*TEXTABSCHNITT:*
------

1904 also, in jenem Jahr, in dem der schmerzerfüllte Oskar Marmorek diesen großen menschlichen Verlust erleiden musste, erbaute er seine erste Villa in der Böcklinstraße, auf Nr. 59. Er, der auf Grund der antisemitischen Boykottmaßnahmen von Karl Luegers christlichsozialer Partei in Wien keine öffentlichen Aufträge bekam, agierte hier wie auch bei den 1908 folgenden Häusern Böcklinstraße 61 und 63 als sein eigener Bauherr und errichtete die sachlich gehaltenen Villen in der Hoffnung, sie nach Fertigstellung weiter verkaufen zu können. Somit zog der Architekt mit seinen Entwürfen ein fein gesponnenes Netz über die Leopoldstadt, vom Vergnügungspark Venedig in Wien, dem an der Praterstraße gelegenen Nestroy-Hof (erbaut für Julius Schwarz, den Vater seiner Gattin Nelly) und einem Mietshaus in der Floßgasse 4 über den Umbau der Synagoge Tempelgasse (zerstört im Novemberpogrom 1938) bis zum Pratercottage am Ostrand des 2. Bezirks. Theodor Herzls Vision allerdings sollte sich nie erfüllen: im Gegensatz zu der von ihm in Altneuland – die hebräische Übersetzung des Buches wurde Tel Aviv (dt. Frühlingshügel) betitelt und gab der Stadt ihren Namen – imaginierten Zukunft würde der in dieser Utopie als gefühlsbetonter Hitzkopf porträtierte Oskar Marmorek in Palästina kein einziges Projekt verwirklichen. Am Nachmittag des 6. April 1909 verließ der depressive, unter schlechter Auftragslage und den Nachwirkungen einer schmerzhaften Operation leidende Architekt seine Wohnung am Wiener Maximilianplatz (heute: Rooseveltplatz), stieg in eine Kutsche, fuhr zum Zentralfriedhof und erschoss sich dort am Grab seines Vaters.

Der andere Herr in Mrs. Gotlands Gesellschaft war des Architekten Bruder, der Bakteriologe Professor Steineck, ein lustiger, hastiger und zerstreuter Gelehrter, der so laut sprach, als ob er immerfort mit einem Auditorium von Schwerhörigen zu tun hatte. Mit seinem Bruder geriet er in der Regel nach fünf Minuten Beisammenseins in Streit, obwohl sie einander vergötterten.
Theodor Herzl, Altneuland, 1902

Oskar Marmoreks Bruder, der Bakteriologe und Zionist Alexander Marmorek (1865-1923). Foto: Pierre Petit.

------

*DATENAUSZUG:*
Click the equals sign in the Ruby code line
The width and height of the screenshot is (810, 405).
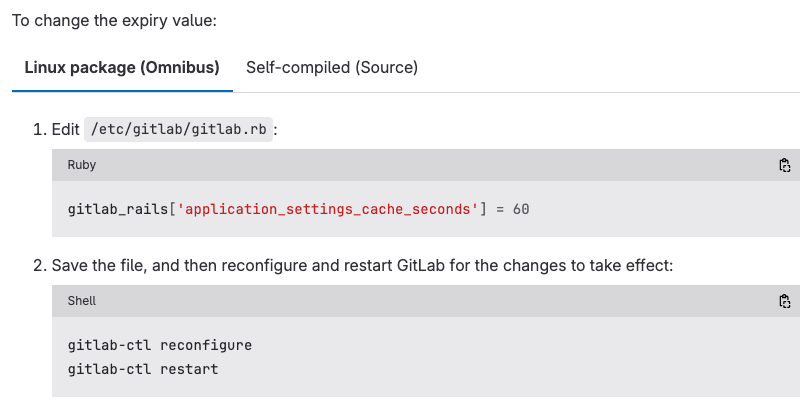click(500, 210)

------

*AUFGABE A:* In welchem Jahr erbaute Oskar Marmorek laut dem Textabschnitt seine erste Villa in der Böcklinstraße?
*AUFGABE B:* Gib den Textabschnitt wieder, beginnend bei „Der andere Herr“ und endend bei „sie einander vergötterten.“, und benenne dabei „Steineck“ in „Marmorek“ um.

*LÖSUNG A:* 1904

*LÖSUNG B:*
Der andere Herr in Mrs. Gotlands Gesellschaft war des Architekten Bruder, der Bakteriologe Professor Marmorek, ein lustiger, hastiger und zerstreuter Gelehrter, der so laut sprach, als ob er immerfort mit einem Auditorium von Schwerhörigen zu tun hatte. Mit seinem Bruder geriet er in der Regel nach fünf Minuten Beisammenseins in Streit, obwohl sie einander vergötterten.